טכניון מכון טכנולוגי לישראל
הטכניון מכון טכנולוגי לישראל - בית הספר ללימודי מוסמכים  
Ph.D Thesis
Ph.D StudentLaifenfeld Daphna
SubjectRegulatory Effects of Norepinephrine on Genes Involved in
Cell Survival and Synaptic Connectivity:
Implications to Major Depression
DepartmentDepartment of Medicine
Supervisors Professor Dorit Ben-Shachar
Professor Emeritus Ehud Klein


Abstract

 Recently major depression has been considered a disorder of neuronal plasticity, likely governed by corresponding alterations in the expression of plasticity genes. The present work was aimed at assesing whether norepinephrine (NE), an immediate target of antidepressants, could initiate events of neuronal plasticity, and whether these could be involved in the etiology and treatment of major depression. NE treatment (10-5M/48h) resulted in increased neuronal differentiation in SH-SY5Y neuroblastoma cells, along with an increase in the cell-adhesion molecule L1 (CAM-L1), in laminin, and in the transcription factor cAMP response element binding protein (CREB), all involved in processes of cell survival and neurite outgrowth.

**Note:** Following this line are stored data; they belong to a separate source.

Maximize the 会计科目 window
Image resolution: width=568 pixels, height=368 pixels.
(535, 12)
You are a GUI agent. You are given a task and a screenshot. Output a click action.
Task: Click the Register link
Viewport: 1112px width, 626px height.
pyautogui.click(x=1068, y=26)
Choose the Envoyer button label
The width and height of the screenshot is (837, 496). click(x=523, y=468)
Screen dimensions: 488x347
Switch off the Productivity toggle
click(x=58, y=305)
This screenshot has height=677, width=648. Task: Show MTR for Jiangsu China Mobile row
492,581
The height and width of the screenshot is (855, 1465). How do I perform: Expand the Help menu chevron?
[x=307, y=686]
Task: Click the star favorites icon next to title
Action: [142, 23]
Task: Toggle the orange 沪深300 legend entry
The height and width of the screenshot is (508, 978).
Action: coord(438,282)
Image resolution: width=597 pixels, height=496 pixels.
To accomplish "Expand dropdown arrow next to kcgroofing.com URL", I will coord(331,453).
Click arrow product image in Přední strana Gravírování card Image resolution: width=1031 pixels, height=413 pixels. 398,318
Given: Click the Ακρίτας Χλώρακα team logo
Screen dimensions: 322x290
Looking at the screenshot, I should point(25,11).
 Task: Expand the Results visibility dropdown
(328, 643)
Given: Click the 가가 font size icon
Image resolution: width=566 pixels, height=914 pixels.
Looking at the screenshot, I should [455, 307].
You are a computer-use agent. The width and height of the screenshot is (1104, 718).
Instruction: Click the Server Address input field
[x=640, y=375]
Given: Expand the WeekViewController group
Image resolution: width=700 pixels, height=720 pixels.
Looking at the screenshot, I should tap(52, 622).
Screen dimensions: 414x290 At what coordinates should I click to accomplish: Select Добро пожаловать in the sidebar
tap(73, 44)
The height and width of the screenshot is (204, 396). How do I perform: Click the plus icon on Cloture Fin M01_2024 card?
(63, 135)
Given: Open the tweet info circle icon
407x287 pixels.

Next, we examined whether CAM-L1, laminin, and CREB are altered in animal models relevant to the etiology and treatment of depression. Antidepressants induced increases in mRNA and protein levels of CAM-L1, laminin, and pCREB, in a brain region specific manner in chronically treated rats. In rats four months after the termination of prolonged stress exposure a decrease in mRNA and protein levels of CAM-L1, laminin and pCREB was observed. Finally, the expression of CAM-L1, laminin, and CREB was examined in 59 post-mortem specimens of psychiatric patients obtained from the Stanley Foundation Brain Collection, from the ventral parieto-occipital cortex, and the prefrontal cortex.. Alterations were observed in CAM-L1 specifically in the depressed group in both brain regions, along with less specific alterations in laminin and pCREB. Moreover, medicated depressed patients differed from unmedicated patients in the expression of CAM-L1, laminin, and pCREB. Taken together these results strongly implicate CAM-L1 in the pathophysiology and treatment of depression.